In the general model for response to water deficit (Boudsocq and Laurière, 2005), drought response may be activated in both ABA-dependent and independent manners. In the case of the former, water deficit triggers accumulation of ABA and ABA receptor activity (e.g., increased expression of NCED, PYR, and PYL), which leads to activation of MYB/MYC transcription factors, which together coordinate the hormone-mediated drought response. In the case of the latter, drought conditions activate dehydration-responsive binding elements and cold-binding factors (DREBs and CBFs), which coordinate the water stress response by MYC, MYB, and other transcription factors in a stress hormone-independent manner.

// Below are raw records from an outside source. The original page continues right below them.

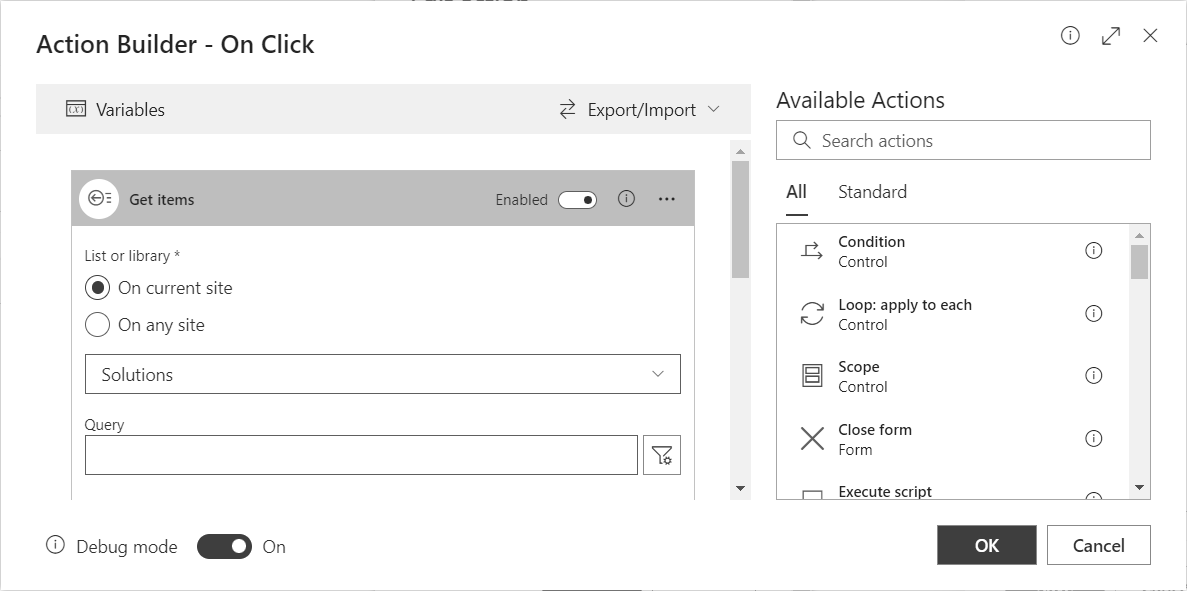
Task: Select the All actions tab
Action: tap(796, 192)
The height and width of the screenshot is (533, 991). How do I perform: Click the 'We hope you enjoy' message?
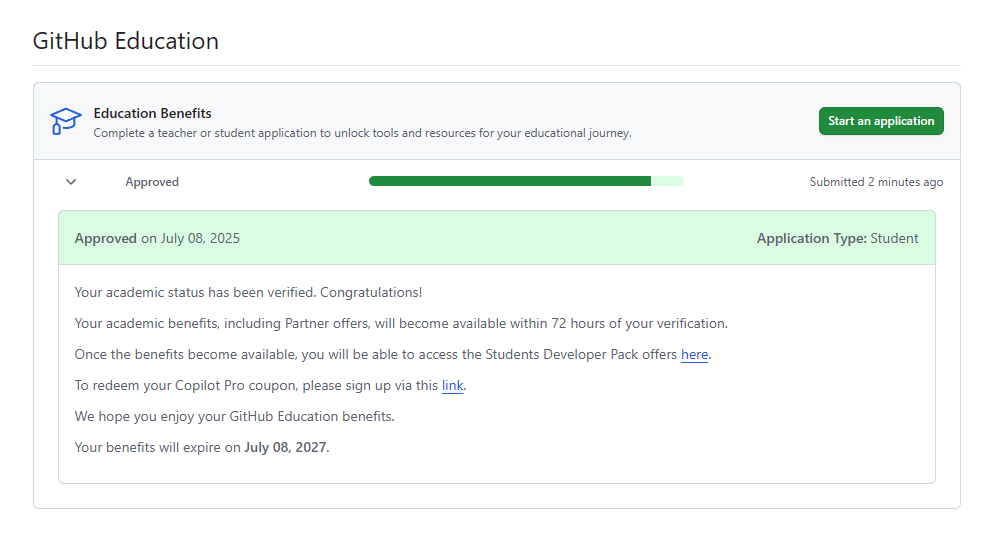(234, 416)
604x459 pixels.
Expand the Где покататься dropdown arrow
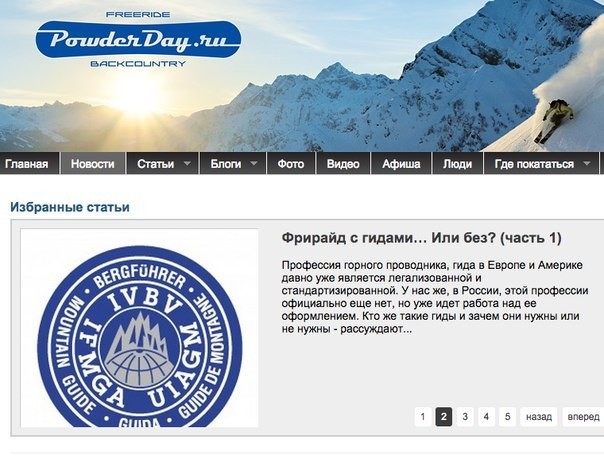click(x=586, y=163)
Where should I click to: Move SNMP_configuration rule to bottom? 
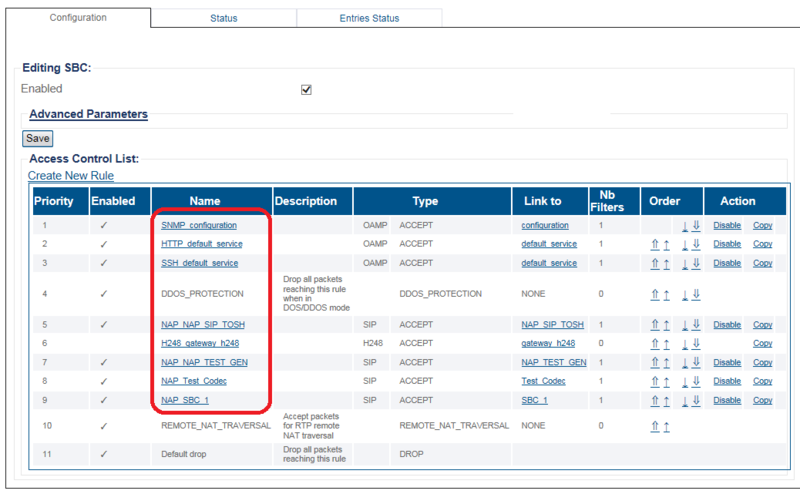point(696,226)
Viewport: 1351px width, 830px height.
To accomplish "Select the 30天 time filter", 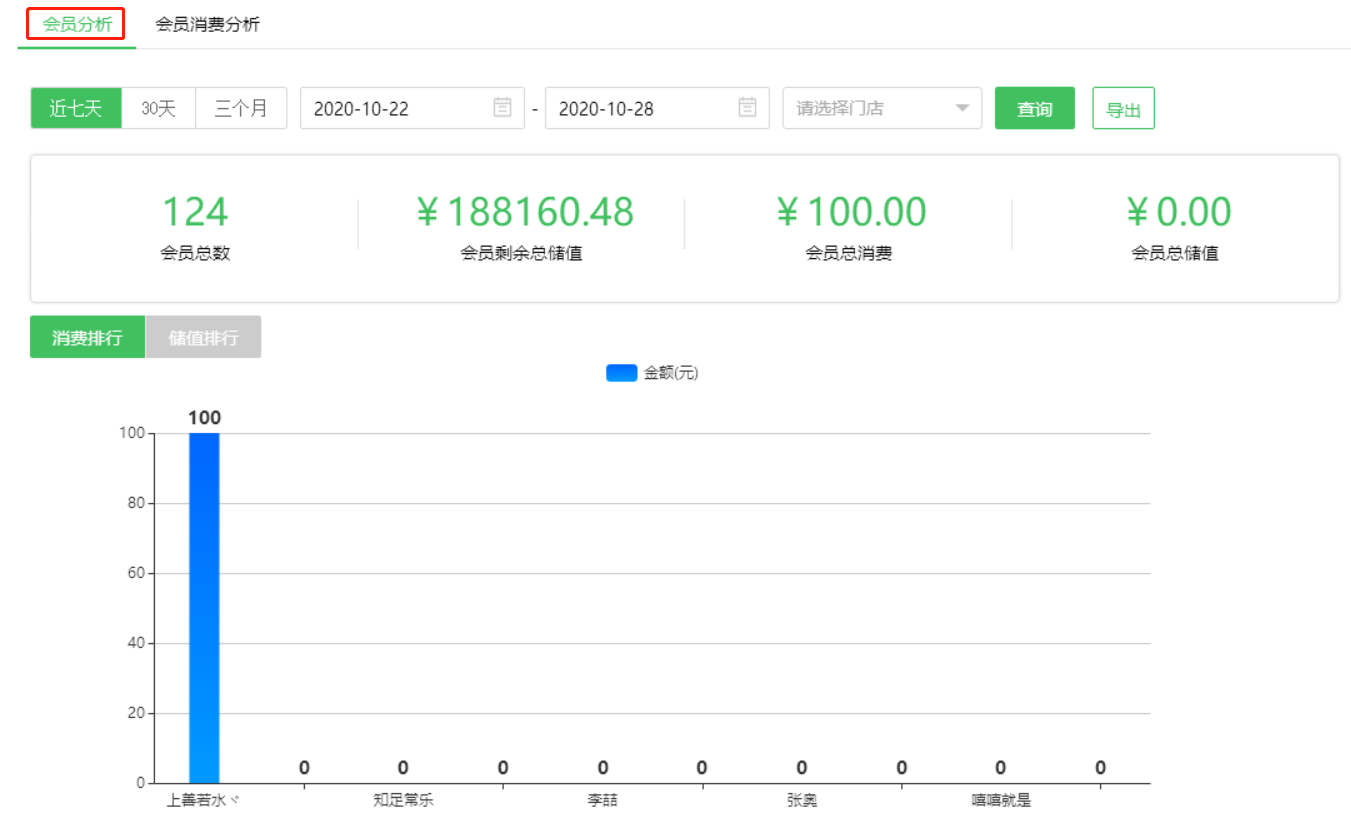I will [157, 108].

This study revealed that Cabernet Sauvignon berries displayed significant temporal upregulation of ABA receptor-encoding NCED and PYL/PYR genes in HS and HWS, but not WS (Fig. 4, middle), which contrasts with the response observed in leaves (Lehr et al., 2022). No significantly upregulated DEGs encoding ABA receptors were observed for Riesling, and conversely, all of the differentially expressed genes identified for this class were downregulated (primarily in the WS treatment). MYB/MYC genes were represented among the DEGs for both varieties; however, no significantly upregulated MYB/MYC DEGs were observed in Cabernet Sauvignon, and a larger number of these transcription factors, as well as a greater balance of upregulated and downregulated genes was observed in Riesling (Fig. 4, middle). Significant DREB genes were not represented in Cabernet Sauvignon at all, while Riesling displayed differential expression of DREB genes for all stress treatments (Fig. 4, middle). Taken together, these findings suggest that, unlike their leaves, the berries of both grape varieties likely respond to water stress in an ABA-independent manner, although ABA-dependent mechanisms may be at play in the heat stress response of Cabernet Sauvignon. Moreover, the heightened number of significant DEGs for the WS treatment, as well as the greater balance of upregulated and downregulated genes, in Riesling indicates that the berries of this variety may be more sensitive to water stress than those of Cabernet Sauvignon, and therefore may require more fine-tuned regulation of its responses (Fig. 4, bottom).